Mal cogió el diario de Eisler, esperando que hubiera tantas traiciones como para llevarlo a sus dos barras plateadas y a su hijo.

—Vamos a crucificar a Lenny —dijo.

Lo encontraron solo, escribiendo a máquina en el patio trasero. El repiqueteo de la máquina los llevó hasta un hombre gordo con camisa hawaiana y pantalones caqui que tecleaba una antigua Underwood. Mal lo miró a los ojos y supo que no sería un sujeto fácil.

Dudley le mostró su identificación.

—¿El señor Leonard Rolff?

El hombre se caló las gafas y examinó la insignia.

—Sí. ¿Son ustedes policías?

—Trabajamos para la Fiscalía de Distrito —dijo Mal.

—Pero ¿son policías?

—Somos investigadores de la Fiscalía.

—Sí, son policías, no abogados. ¿Nombre y rango?

Mal pensó en su artículo en la prensa y supo que no tenía otra salida.

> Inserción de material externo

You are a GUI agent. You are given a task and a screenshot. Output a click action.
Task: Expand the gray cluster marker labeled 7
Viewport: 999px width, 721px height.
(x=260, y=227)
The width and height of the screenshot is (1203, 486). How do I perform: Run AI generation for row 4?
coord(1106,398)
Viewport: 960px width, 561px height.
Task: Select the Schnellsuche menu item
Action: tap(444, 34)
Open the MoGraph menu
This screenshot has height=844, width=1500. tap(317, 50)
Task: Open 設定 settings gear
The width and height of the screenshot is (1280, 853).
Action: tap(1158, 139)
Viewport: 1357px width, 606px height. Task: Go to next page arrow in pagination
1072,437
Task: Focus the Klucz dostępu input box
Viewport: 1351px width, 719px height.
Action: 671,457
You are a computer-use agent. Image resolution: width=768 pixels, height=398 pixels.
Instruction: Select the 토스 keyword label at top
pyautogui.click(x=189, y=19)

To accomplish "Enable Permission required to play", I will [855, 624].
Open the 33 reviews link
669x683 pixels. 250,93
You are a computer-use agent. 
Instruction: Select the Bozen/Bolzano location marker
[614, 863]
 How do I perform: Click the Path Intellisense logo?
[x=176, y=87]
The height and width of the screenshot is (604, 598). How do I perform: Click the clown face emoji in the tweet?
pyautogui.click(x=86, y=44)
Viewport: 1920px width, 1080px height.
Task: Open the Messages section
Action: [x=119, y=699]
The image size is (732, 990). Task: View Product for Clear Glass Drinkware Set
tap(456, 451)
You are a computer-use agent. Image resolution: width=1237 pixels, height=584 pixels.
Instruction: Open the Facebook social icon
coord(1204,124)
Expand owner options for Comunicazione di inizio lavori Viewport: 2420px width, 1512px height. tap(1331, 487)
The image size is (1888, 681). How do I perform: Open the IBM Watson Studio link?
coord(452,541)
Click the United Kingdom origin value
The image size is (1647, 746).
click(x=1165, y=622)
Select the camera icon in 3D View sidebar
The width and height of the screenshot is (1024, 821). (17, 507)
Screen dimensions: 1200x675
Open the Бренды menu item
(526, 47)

—Soy el teniente Considine, y mi compañero es el teniente Smith.

Rolff sonrió.

—Quienes recientemente lamentaron la disolución de ese gran jurado, el cual supongo ya está de nuevo en marcha. La respuesta es no, caballeros.

Mal se hizo el tonto.

—¿No qué, señor Rolff?

Rolff miró a Dudley, como si supiera que era el más temible.

—No, no daré información sobre miembros de la UAES. No, no responderé a preguntas acerca de mi pasado político ni del pasado de amigos o conocidos. Si me presentan una citación, seré testigo hostil y me refugiaré en la Quinta Enmienda, y estoy dispuesto a ir a la cárcel por desacato. No diré nombres.

Dudley le sonrió.

—Respeto a los hombres con principios, por equivocados que estén. Caballeros, ¿me excusan un instante? He olvidado una cosa en el coche.

La sonrisa era escalofriante. Dudley salió, Mal se dedicó a distraer a Rolff.

—Aunque no lo crea, estamos a favor de la izquierda americana legítima y no comunista.

Rolff señaló el papel que tenía en la máquina.

—Si alguna vez fracasa como policía, podrá hacer carrera como comediante. Igual que yo. Los fascistas desbarataron mi carrera de guionista, ahora escribo novelas históricas románticas con el pseudónimo Erica St. Jane. Mi editor conoce mis opiniones políticas y no le importan. También las conoce el jefe de mi esposa, quien tiene un puesto confirmado en la Universidad Estatal de California. No pueden amenazarnos.